─── TEXT SECTION

We assessed the performance of two strategies to obtain parameter estimates and their standard errors for both linear and logistic regression models.

2.3.1 Linear regression

Algorithm 1

(Adaptive approach)

This is a one-stage approach that uses the estimates \(\hat{{\varvec{\beta }}}\) obtained from the respective procedure. We denote the vector of coefficients of \(\hat{{\varvec{\beta }}}\) that are either the intercept or are non-zero by \(\hat{{\varvec{\beta }}}_{{ adapt}}\), and by \(\hat{X}_{Si}\) the vector of predictors for the \(i^{th}\) subject corresponding to the intercept and the non-zero parameter estimates. The corresponding \( p_{{ adapt}} \times n\) design matrix is \(\hat{\mathbf{X}}_S\). We let \(\hat{\sigma }_{{ adapt}}^{2}\) be the mean squared error of the fit for \(\hat{{\varvec{\beta }}}\), but with the degrees of freedom \(n-p_{{ adapt}}\), where \(p_{{ adapt}}\) is the dimension of \(\hat{{\varvec{\beta }}}_{{ adapt}}\). The covariance matrix of \(\hat{{\varvec{\beta }}}_{{ adapt}}\) is estimated as

$$\begin{aligned} \widehat{cov}\left( \hat{{\varvec{\beta }}}_{{ adapt}}\right) =\hat{\sigma }_{{ adapt}}^{2}\left( \hat{\mathbf{X}}_{S}\hat{\mathbf{X}}_{S}'\right) ^{-1}. \end{aligned}$$
(5)

Algorithm 2

(Oracle approach)

──────

◆ **EXERCISE REQUIREMENTS**
A - List every symbol in the regression excerpt that carries the subscript "adapt", and state what the excerpt says each one denotes.
B - From the rows, extract the lines starting with the line that contains "1512x806 pixels." up to and including the line that contains "(1139, 641)". Leave the pictures out.
The regression excerpt and the rows that follow are unrelated to each other.

─── TASK INPUTS

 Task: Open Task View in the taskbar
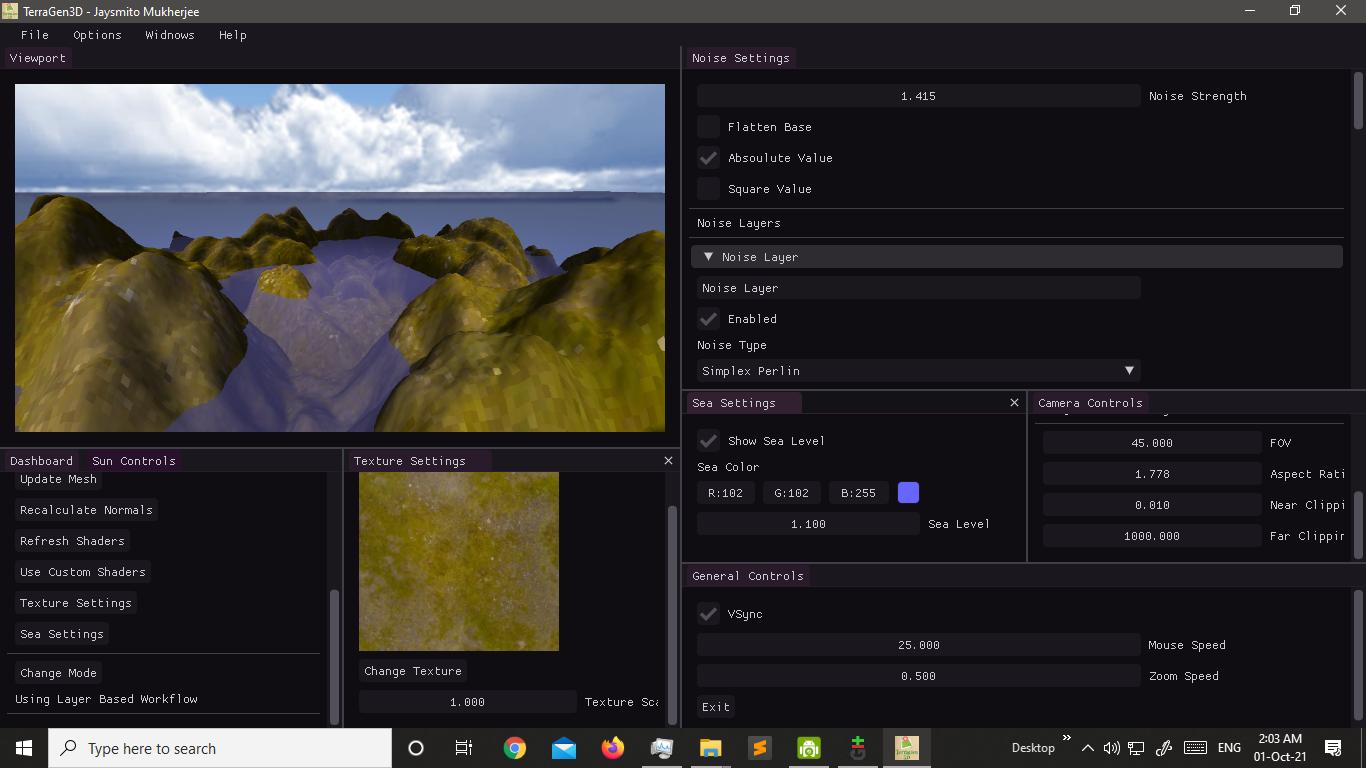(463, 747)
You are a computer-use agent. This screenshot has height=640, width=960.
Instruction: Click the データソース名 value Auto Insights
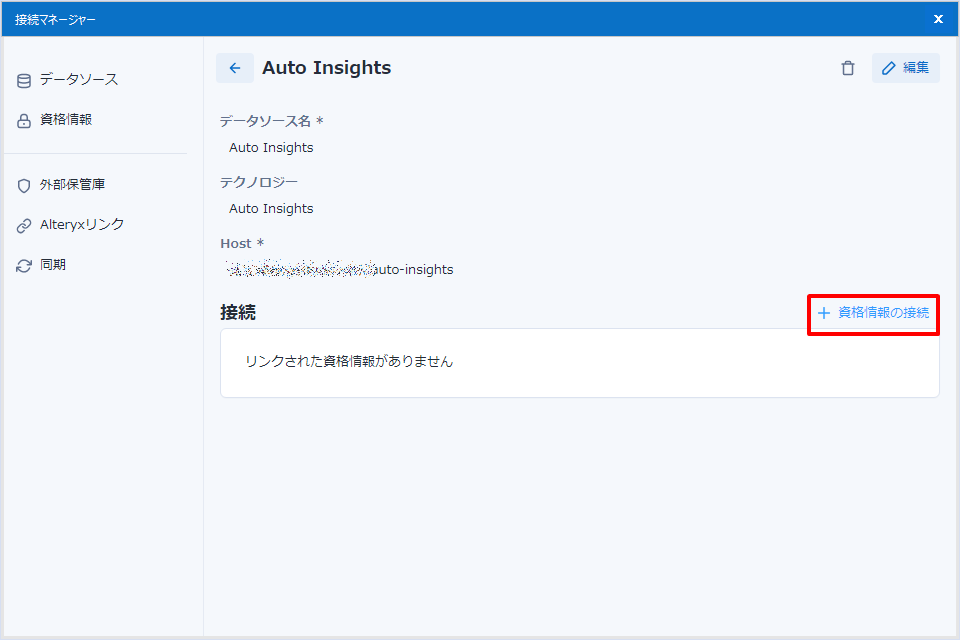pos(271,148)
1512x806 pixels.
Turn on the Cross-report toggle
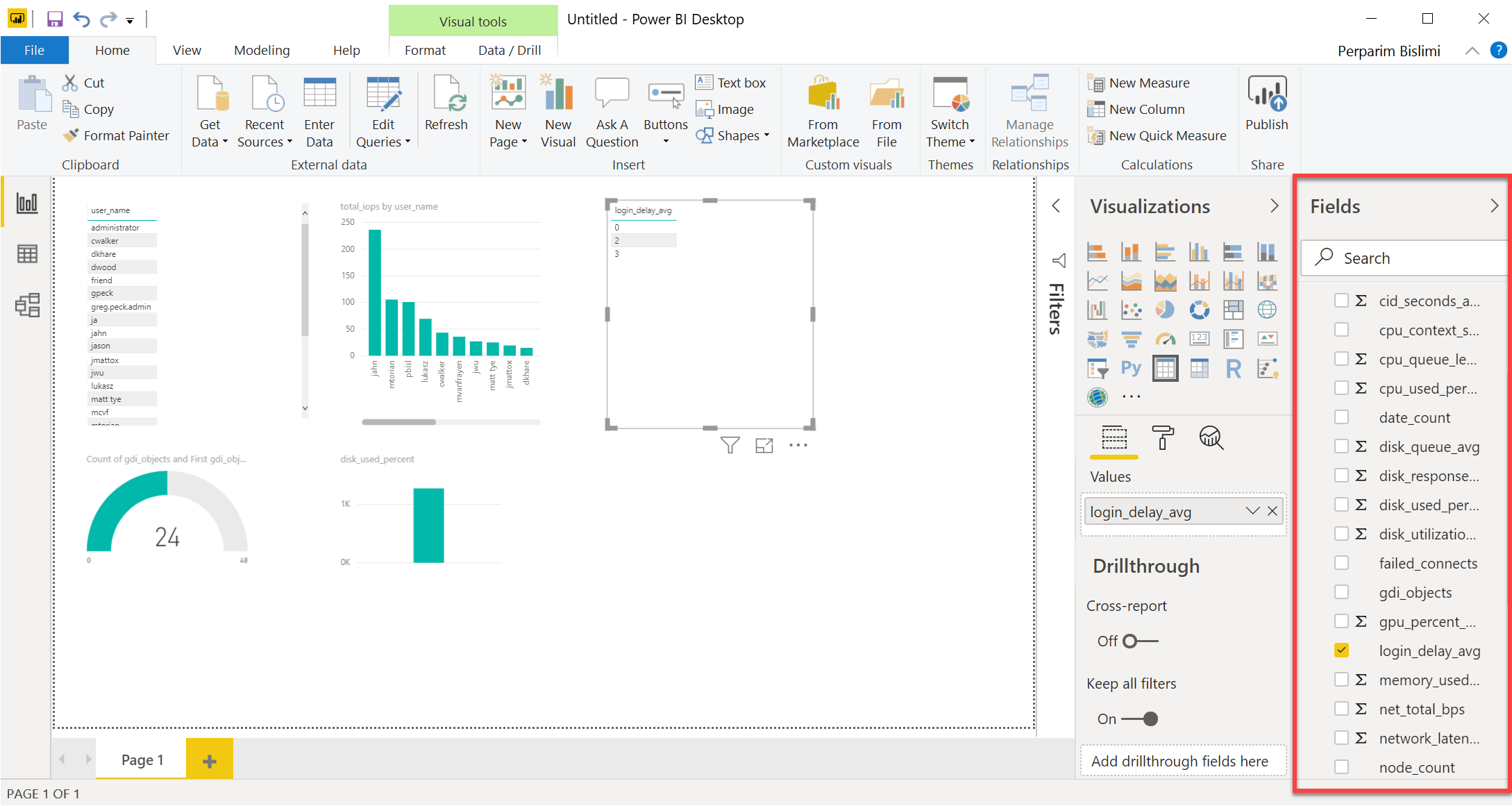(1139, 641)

──────
─── TASK INPUTS

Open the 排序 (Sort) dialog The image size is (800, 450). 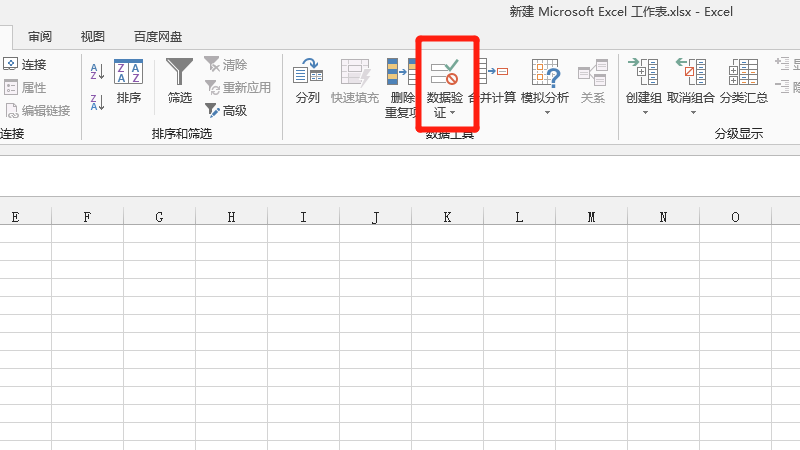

──────

◆ **ANSWERS PROVIDED**
A -
- β̂_adapt: the vector of coefficients of β̂ that are either the intercept or non-zero.
- σ̂²_adapt: the mean squared error of the fit for β̂, using degrees of freedom n − p_adapt.
- p_adapt: the dimension of β̂_adapt.

B -
1512x806 pixels.
Turn on the Cross-report toggle
(1139, 641)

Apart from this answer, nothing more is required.